What the task asks: Copy out every one of the records below word for word, and leave the pictures out of your answer.

Working data:
════════

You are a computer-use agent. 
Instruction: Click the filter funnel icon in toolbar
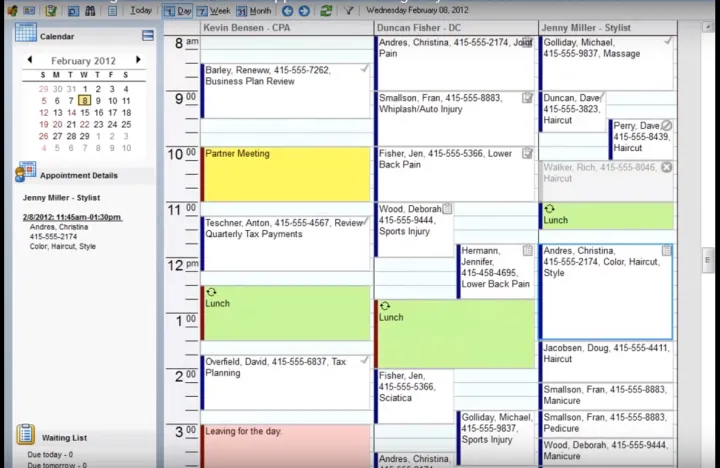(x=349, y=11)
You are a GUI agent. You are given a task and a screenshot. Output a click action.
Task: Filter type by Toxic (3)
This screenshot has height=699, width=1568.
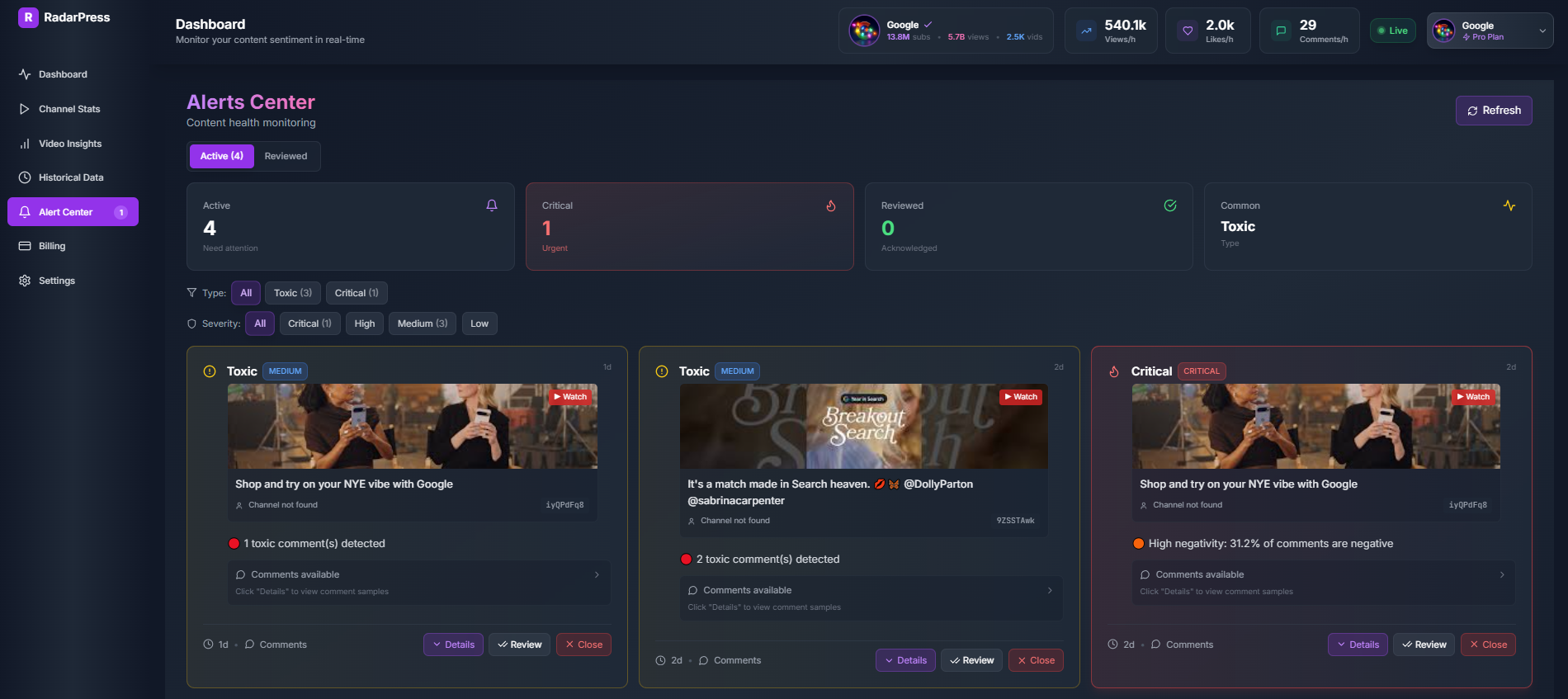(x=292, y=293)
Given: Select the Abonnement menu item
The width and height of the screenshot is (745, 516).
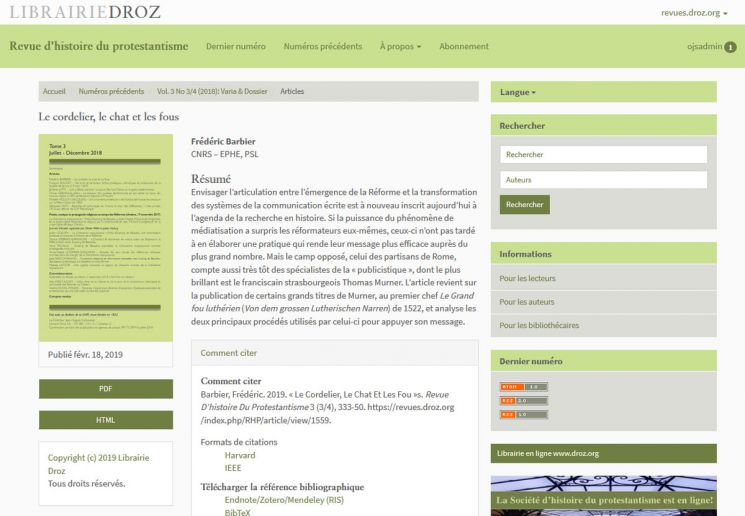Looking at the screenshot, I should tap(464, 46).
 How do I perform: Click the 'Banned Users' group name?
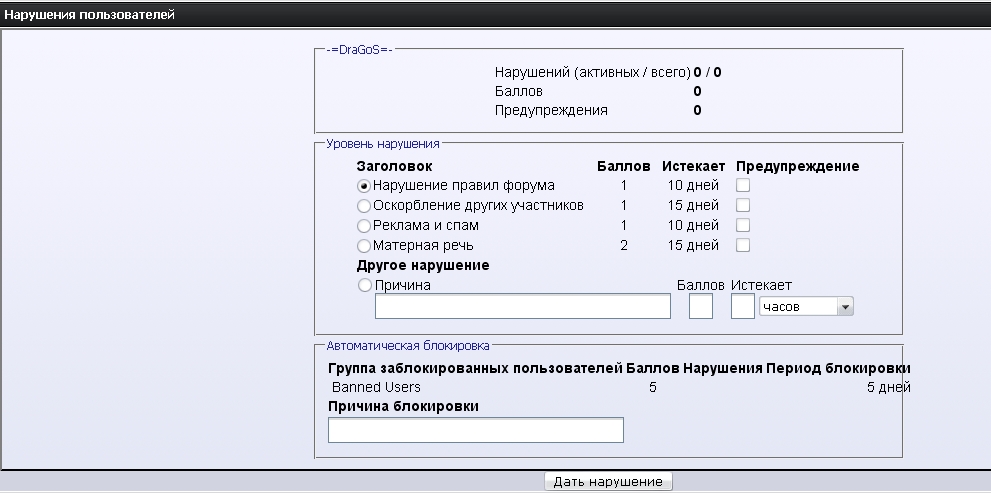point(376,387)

════════

Solution to the problem:
You are a computer-use agent. 
Instruction: Click the filter funnel icon in toolbar
(x=349, y=11)
You are a GUI agent. You are given a task and a screenshot. Output a click action.
Task: Filter type by Toxic (3)
This screenshot has height=699, width=1568.
(x=292, y=293)
Given: Select the Abonnement menu item
The width and height of the screenshot is (745, 516).
Looking at the screenshot, I should tap(464, 46).
 How do I perform: Click the 'Banned Users' group name?
point(376,387)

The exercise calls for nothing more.